Die Assista des TCS ist nicht die einzige Gesellschaft, die bei der Wahl des Anwalts einen Genehmigungsvorbehalt macht. Fast alle AGB sprechen davon, dass der Versicherte einen Vorschlag machen könne. Das impliziert aber, dass der Vorschlag wie bei der Assista genehmigt oder abgelehnt werden kann. Einzig die Helvetia verzichtet darauf. In ihren AGB heisst es: «Wenn sich der Beizug eines Rechtsanwalts als notwendig erweist, insbesondere bei Gerichts- und Verwaltungsverfahren oder bei Interessenkollisionen, kann die versicherte Person diesen frei wählen.»
Ablehnung eines Anwalts laut Versicherungen selten
Von einem Vorschlagsrecht gehen etwa die AGB der Coop Rechtsschutz und der Dextra aus. «Den Vorschlag können wir ablehnen, wenn der Anwalt beispielsweise einen überhöhten Honoraransatz in Rechnung stellt», sagt Patrik Howald von der Dextra. In solchen Fällen werde der Kunde darauf hingewiesen, dass er allfällige Mehrkosten selbst tragen muss – wenn er sich für den vorgeschlagenen Anwalt entscheidet. Laut Howald lehne die Dextra den Rechtsvertreter also nicht ab – die Gesellschaft zahlt einfach nur bis zu einem gewissen Betrag. Howald: «Es kommt aber nur selten vor, dass wir einen vorgeschlagenen Anwalt ablehnen oder dessen Honorar auf eine bestimmte Höhe limitieren. Ich hatte in den letzten drei Jahren nur einen oder zwei solche Fälle.»
Auch Coop Rechtsschutz macht laut Daniel Siegrist von der Ablehnungsmöglichkeit der AGB nur wenig Gebrauch: «Wir lehnen in etwa 12 von 7000 Fällen pro Jahr einen vom Kunden vorgeschlagenen Anwalt ab oder übernehmen dessen Honorar nur bis zu einer gewissen Höhe.» Ein Anwalt werde etwa dann abgelehnt, wenn die Versicherung oder Versicherte mit ihm schlechte Erfahrungen gemacht hätten oder ihm das erforderliche Fachwissen fehle.

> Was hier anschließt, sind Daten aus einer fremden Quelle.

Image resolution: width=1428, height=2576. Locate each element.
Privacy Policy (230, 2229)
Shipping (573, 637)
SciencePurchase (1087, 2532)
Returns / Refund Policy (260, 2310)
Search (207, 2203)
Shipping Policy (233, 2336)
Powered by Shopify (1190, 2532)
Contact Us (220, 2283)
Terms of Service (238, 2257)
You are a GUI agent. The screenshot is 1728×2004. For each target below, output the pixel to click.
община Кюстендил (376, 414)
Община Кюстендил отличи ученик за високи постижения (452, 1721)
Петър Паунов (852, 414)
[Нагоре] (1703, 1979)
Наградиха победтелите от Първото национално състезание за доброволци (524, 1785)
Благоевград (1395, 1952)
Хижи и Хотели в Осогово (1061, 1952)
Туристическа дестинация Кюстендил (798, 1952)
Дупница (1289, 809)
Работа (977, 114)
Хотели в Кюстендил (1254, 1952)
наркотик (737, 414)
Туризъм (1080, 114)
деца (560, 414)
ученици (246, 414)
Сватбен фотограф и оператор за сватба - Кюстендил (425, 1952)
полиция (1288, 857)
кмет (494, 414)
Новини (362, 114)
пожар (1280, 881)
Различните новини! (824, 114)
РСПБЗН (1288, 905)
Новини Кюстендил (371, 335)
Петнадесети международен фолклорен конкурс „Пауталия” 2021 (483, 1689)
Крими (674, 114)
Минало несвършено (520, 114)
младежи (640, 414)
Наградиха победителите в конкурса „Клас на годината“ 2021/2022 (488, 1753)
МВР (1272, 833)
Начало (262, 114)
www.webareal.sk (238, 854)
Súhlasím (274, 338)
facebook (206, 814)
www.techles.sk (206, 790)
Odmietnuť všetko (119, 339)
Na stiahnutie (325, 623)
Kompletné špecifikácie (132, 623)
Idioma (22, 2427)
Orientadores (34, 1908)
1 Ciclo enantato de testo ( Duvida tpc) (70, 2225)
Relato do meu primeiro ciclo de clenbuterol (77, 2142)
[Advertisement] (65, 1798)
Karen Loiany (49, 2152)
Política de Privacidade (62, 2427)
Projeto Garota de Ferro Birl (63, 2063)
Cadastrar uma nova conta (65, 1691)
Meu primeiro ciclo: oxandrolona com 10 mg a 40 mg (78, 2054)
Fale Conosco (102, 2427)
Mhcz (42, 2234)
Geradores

Sowohl Coop Rechtsschutz wie Dextra regeln in ihren AGB das Vorgehen bei Ablehnung eines vom Versicherten vorgeschlagenen Anwalts gemäss der AVO: Wenn die Versicherung den vom Kunden vorgeschlagenen Anwalt nicht akzeptiert, kann der Versicherte ihr drei Anwälte vorschlagen, von denen die Versicherung einen akzeptieren muss. Die gleiche Regelung findet sich auch in den AGB der AXA-Arag, der CAP (Allianz), der DAS, der Fortuna (Generali), der Orion (Zurich, Vaudoise) und der Protekta (Mobiliar).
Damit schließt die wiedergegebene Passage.